La Unión Europea: cuando el sueño empezó
ROMA (apro).- Era un día nublado, a ratos lluvioso, y en la sala de los Horacios y Curiacios del Palacio de los Conservadores, sede del ayuntamiento romano, ya no cabía ni un alfiler. A las seis de la tarde, los líderes de seis países europeos se encontraban sentados detrás de una larga mesa rectangular cubierta por un mantel.
Más al fondo, de pie, un puñado de asistentes se apretujaban expectantes ante la insólita escena; algunos cuchicheaban, otros aguardaban en un riguroso silencio. Los periodistas y camarógrafos acreditados eran unos 200 y retransmitían con un frenesí que añadía un fastidioso ruido constante de fondo.

────────

- [EJERCICIO BREVE] Continúa el texto de arriba sobre los inicios de la Unión Europea a partir de su última oración.

- [MATERIAL PROPORCIONADO]

────────

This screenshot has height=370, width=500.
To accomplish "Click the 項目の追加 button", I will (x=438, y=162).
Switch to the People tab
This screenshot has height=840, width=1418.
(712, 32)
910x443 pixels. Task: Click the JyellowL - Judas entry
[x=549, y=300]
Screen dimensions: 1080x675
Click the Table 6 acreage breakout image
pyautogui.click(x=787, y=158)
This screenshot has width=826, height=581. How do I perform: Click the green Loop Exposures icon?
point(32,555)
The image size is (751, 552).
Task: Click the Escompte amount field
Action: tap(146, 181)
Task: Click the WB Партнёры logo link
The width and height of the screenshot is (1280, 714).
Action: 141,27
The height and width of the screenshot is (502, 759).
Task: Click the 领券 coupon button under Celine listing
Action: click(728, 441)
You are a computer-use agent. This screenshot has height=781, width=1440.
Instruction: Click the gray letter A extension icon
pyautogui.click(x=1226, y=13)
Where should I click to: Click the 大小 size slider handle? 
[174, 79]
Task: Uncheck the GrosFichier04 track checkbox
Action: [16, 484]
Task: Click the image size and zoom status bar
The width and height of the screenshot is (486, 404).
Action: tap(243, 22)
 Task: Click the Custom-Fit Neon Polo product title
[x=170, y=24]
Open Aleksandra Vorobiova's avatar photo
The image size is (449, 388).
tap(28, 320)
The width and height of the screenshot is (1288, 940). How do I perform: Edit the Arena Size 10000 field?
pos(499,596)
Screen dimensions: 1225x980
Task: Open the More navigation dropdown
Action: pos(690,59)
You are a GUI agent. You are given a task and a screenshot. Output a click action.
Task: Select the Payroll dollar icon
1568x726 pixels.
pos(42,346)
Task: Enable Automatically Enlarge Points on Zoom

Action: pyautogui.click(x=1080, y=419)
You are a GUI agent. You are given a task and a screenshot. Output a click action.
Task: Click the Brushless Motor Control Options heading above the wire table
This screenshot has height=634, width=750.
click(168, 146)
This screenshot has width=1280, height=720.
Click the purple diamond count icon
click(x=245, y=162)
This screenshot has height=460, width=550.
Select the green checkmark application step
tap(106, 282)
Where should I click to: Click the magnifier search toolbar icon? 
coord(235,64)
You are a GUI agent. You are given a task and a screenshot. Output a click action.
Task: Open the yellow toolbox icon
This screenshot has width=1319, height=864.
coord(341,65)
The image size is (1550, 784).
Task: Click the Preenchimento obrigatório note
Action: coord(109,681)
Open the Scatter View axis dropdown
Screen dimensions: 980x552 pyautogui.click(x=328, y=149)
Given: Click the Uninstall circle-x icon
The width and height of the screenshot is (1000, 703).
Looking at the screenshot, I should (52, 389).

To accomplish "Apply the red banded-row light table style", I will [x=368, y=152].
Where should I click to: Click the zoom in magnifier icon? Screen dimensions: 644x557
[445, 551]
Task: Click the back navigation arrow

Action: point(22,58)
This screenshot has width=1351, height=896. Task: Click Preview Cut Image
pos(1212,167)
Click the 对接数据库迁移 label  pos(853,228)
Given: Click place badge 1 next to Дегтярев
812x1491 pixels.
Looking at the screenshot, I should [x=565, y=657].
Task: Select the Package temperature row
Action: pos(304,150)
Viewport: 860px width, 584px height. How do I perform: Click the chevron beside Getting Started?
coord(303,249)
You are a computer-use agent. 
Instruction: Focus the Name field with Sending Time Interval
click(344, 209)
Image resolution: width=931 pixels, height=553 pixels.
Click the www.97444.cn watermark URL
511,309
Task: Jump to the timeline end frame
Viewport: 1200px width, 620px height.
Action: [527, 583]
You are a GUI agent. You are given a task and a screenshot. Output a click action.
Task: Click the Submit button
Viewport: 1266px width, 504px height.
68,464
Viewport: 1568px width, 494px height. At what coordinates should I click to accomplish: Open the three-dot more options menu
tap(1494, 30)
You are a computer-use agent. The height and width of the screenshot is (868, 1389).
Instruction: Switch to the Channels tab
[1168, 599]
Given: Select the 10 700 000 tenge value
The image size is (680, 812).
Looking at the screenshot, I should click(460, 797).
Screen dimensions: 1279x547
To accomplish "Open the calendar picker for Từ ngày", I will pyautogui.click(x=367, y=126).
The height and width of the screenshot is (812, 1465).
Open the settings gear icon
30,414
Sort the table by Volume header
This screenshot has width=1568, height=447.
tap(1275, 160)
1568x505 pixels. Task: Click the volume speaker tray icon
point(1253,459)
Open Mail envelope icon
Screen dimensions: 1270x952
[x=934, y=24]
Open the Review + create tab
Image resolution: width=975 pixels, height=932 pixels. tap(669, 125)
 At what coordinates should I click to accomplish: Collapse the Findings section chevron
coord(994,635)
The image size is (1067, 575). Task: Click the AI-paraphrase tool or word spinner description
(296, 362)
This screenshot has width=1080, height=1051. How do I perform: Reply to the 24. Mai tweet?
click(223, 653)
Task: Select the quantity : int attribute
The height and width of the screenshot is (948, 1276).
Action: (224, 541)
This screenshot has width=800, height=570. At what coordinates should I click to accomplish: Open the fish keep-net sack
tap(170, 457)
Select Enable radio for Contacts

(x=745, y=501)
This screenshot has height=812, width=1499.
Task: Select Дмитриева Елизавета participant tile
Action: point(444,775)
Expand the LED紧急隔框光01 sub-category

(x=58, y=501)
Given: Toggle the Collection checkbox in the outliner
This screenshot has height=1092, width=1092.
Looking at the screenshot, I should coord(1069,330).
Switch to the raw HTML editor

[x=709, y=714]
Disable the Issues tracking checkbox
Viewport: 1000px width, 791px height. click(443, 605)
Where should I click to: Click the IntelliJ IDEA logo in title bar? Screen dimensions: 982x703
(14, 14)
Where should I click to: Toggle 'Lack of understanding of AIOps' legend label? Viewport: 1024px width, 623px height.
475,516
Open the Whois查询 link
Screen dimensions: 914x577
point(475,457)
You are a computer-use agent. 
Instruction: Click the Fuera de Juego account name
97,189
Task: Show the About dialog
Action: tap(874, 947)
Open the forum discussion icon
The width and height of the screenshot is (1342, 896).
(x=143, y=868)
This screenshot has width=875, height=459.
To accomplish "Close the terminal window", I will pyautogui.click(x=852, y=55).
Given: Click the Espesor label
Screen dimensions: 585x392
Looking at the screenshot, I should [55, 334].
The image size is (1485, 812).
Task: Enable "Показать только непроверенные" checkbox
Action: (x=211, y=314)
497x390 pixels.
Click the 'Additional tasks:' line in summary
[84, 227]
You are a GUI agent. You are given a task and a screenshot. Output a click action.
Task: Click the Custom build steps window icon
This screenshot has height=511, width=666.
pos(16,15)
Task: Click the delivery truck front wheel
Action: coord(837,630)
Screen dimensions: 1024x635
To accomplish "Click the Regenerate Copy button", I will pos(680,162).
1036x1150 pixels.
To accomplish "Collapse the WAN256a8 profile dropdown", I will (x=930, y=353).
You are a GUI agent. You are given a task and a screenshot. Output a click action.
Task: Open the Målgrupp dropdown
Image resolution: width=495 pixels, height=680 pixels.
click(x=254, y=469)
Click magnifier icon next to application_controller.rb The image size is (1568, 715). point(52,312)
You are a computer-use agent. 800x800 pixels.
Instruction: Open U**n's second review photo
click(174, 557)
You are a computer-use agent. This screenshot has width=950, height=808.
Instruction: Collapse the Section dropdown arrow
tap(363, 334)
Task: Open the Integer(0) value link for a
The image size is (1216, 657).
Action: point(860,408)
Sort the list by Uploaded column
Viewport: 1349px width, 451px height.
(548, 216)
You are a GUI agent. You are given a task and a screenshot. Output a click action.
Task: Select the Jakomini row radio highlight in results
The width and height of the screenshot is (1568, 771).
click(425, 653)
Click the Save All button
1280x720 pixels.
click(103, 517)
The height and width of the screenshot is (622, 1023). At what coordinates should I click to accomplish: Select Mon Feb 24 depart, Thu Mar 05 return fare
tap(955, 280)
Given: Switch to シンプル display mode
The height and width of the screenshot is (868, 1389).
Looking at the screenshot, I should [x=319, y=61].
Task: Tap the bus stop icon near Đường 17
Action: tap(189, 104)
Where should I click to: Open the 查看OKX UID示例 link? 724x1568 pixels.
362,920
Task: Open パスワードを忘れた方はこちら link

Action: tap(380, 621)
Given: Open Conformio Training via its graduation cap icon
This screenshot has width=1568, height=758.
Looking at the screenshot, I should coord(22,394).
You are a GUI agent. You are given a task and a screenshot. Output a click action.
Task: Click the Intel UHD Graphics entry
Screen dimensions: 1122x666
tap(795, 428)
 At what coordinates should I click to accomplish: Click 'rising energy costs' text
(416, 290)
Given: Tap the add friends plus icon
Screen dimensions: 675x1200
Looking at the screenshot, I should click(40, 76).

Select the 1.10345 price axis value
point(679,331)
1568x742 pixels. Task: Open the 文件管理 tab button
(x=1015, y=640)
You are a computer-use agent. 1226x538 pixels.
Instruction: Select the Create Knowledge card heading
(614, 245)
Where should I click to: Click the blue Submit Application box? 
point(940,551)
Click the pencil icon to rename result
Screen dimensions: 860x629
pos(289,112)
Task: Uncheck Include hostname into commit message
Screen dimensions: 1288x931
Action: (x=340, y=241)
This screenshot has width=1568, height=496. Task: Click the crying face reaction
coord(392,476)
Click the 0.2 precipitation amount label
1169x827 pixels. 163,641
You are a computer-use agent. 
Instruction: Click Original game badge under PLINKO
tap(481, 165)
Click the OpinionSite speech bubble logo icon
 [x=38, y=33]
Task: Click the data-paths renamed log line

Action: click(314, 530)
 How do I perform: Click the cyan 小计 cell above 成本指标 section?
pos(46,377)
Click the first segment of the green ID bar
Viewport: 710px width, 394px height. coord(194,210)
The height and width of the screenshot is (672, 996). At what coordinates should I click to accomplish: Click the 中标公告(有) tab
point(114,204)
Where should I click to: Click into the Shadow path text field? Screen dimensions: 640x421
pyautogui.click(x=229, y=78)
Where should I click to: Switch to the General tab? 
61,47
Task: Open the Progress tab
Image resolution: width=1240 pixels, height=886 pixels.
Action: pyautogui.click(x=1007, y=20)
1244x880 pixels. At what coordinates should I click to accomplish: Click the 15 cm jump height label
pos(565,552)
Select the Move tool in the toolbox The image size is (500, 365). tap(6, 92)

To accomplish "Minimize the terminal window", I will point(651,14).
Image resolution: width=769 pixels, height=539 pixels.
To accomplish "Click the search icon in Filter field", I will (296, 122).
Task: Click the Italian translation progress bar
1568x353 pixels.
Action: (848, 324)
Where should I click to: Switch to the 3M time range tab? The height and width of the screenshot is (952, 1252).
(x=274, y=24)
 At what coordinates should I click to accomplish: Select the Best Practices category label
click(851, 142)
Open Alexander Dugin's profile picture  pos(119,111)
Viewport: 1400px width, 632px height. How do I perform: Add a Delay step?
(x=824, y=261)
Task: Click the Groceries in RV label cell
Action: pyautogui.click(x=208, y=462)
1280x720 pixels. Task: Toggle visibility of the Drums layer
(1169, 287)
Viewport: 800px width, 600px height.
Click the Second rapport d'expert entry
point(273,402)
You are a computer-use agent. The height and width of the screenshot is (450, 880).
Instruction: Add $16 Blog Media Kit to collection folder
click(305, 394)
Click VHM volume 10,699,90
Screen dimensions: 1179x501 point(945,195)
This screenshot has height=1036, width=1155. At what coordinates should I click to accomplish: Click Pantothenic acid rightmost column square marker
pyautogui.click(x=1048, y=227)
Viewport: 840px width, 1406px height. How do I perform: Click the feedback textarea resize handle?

────────

- [RESPUESTA ESCRITA]
Las fotografías del evento, conservadas hoy en Roma como hito documental de la historia reciente de Europa, muestran los minutos previos y simultáneos a la firma de los Tratados de Roma el 25 de marzo de 1957. Unos acuerdos que llegaron después de los de 1951 sobre el Mercado Común del Carbón y Acero (CECA) y que el pasado sábado 25 la Unión Europea (UE) volvió a celebrar como el acta original de su nacimiento, hace 60 años.
Luego llegarían las promesas incumplidas, los riñas entre norte-sur y oeste-este, los múltiples tropiezos económicos y la incapacidad para evolucionar hacia la unión política…. Pero en aquel primer momento los Tratados de Roma habían llevado así al terreno de la práctica un inédito proyecto surgido de las cenizas del desastre de las guerras mundiales.
Mario Segni, hijo del entonces primer ministro italiano, Antonio, lo recordó recientemente en una entrevista con una emisora radiofónica italiana. “En los despachos había esperanza. Nadie sabía cómo aquello iba a acabar, pero en Roma había confianza en que ese era el primer verdadero paso hacia una unión duradera”, afirmó Segni.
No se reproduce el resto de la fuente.